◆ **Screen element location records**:

****

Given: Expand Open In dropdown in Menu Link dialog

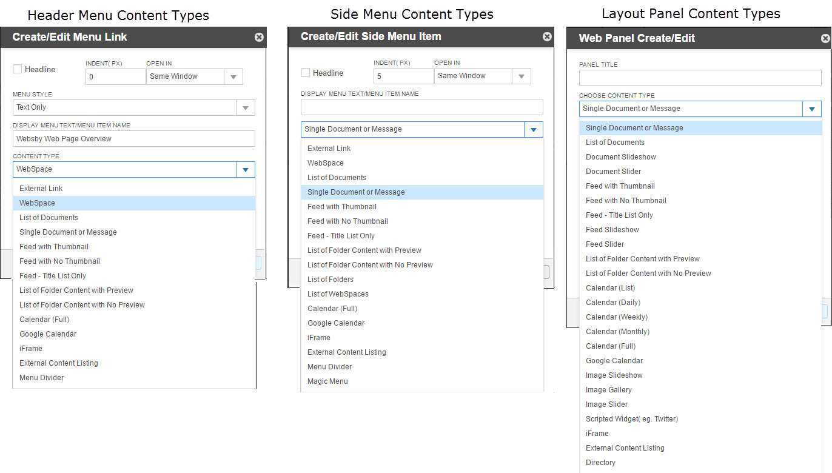Looking at the screenshot, I should pos(233,77).

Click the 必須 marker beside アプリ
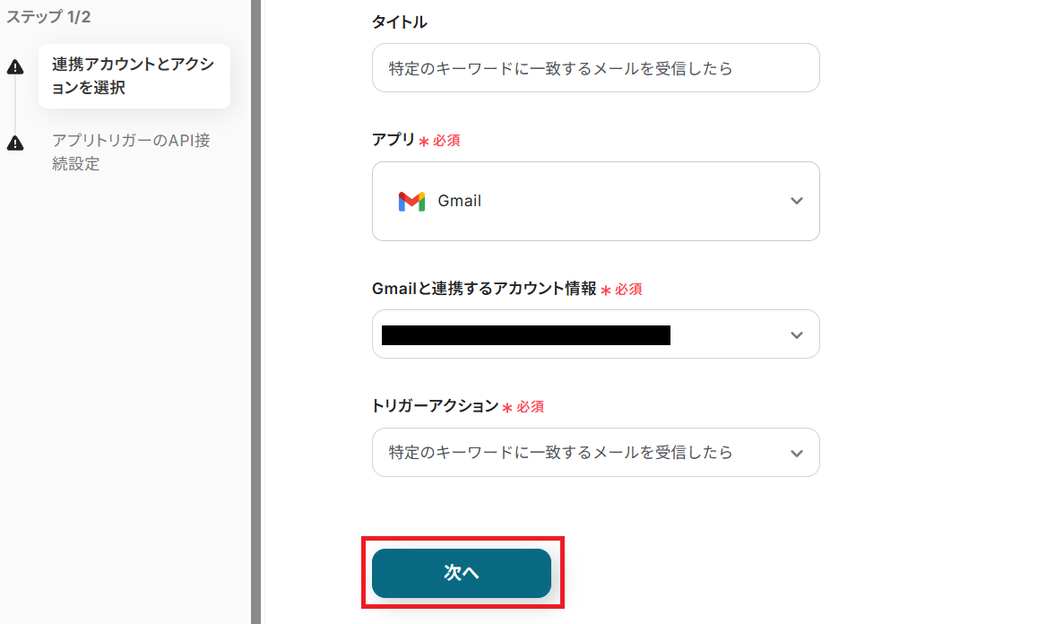click(445, 141)
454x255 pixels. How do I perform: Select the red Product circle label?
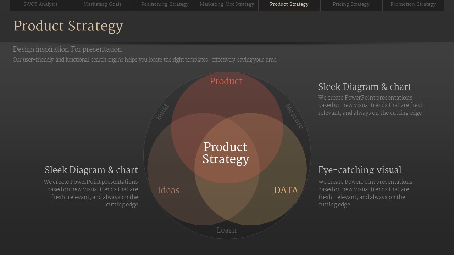tap(226, 81)
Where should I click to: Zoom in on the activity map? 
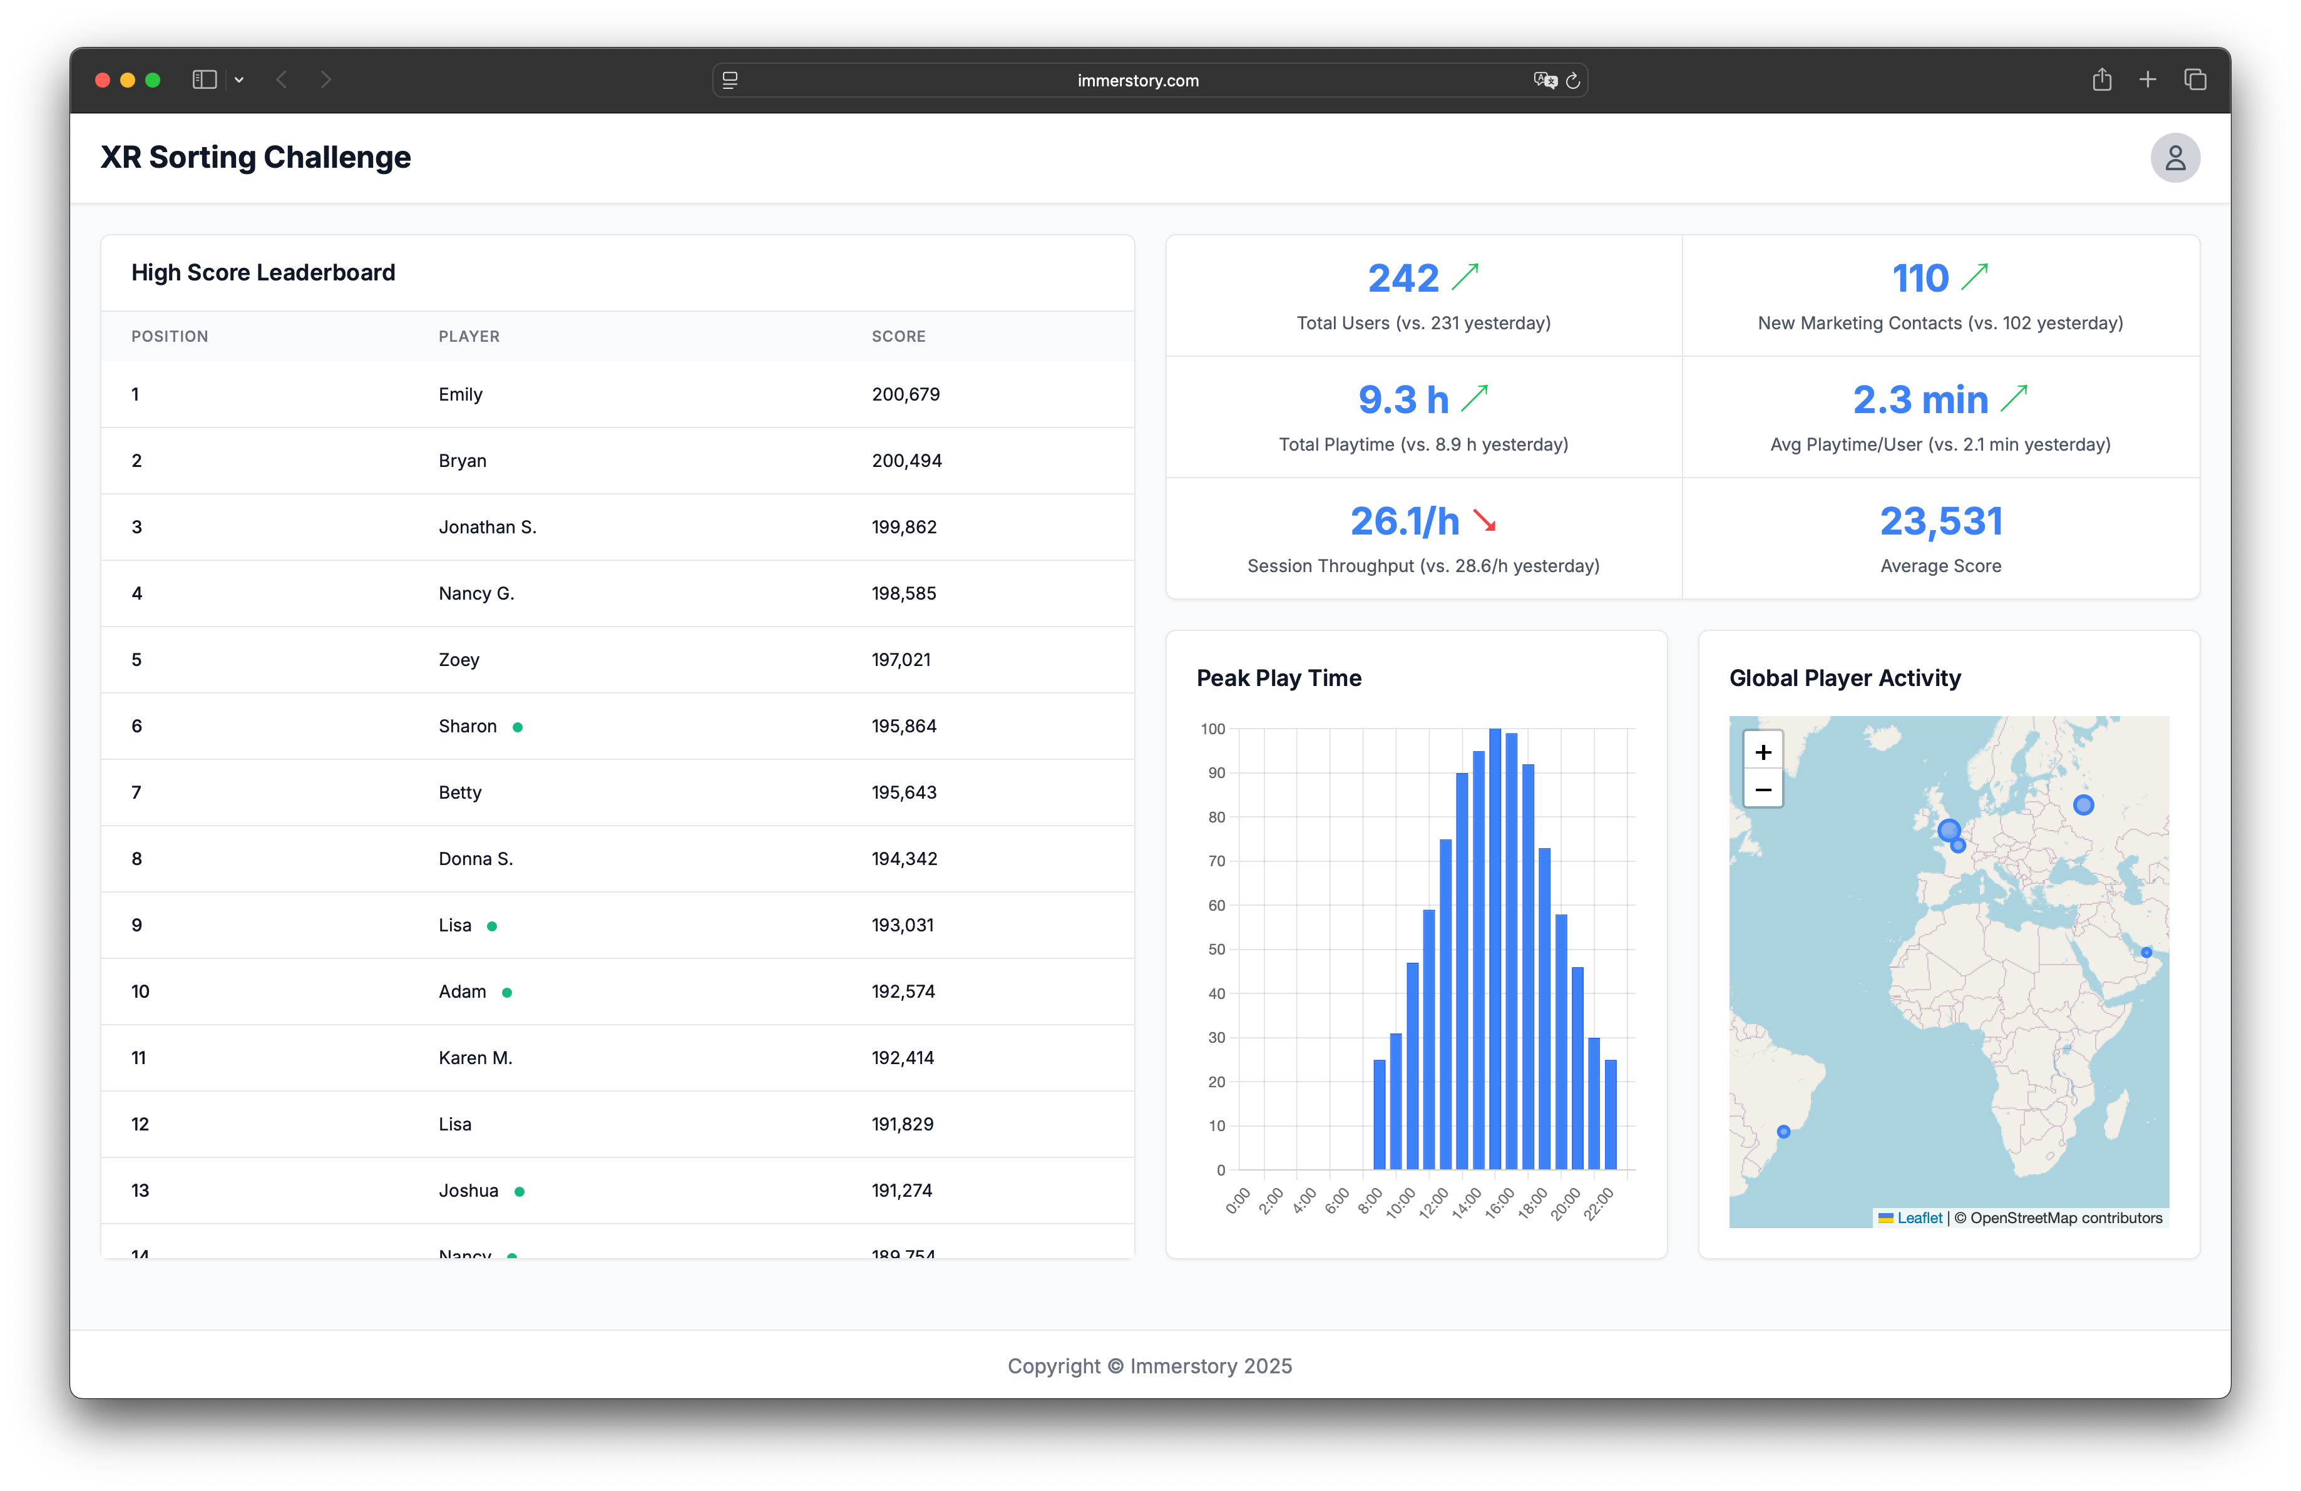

****

◆ **PROBLEM TO WORK ON**:
Return the text of every item above without changing a word, and leave the pictures out of your answer.

◆ **RESPONSE TO THIS TASK**:
Given: Expand Open In dropdown in Menu Link dialog

Looking at the screenshot, I should pos(233,77).

Click the 必須 marker beside アプリ
click(445, 141)
454x255 pixels. How do I perform: Select the red Product circle label?
tap(226, 81)
Where should I click to: Zoom in on the activity map? 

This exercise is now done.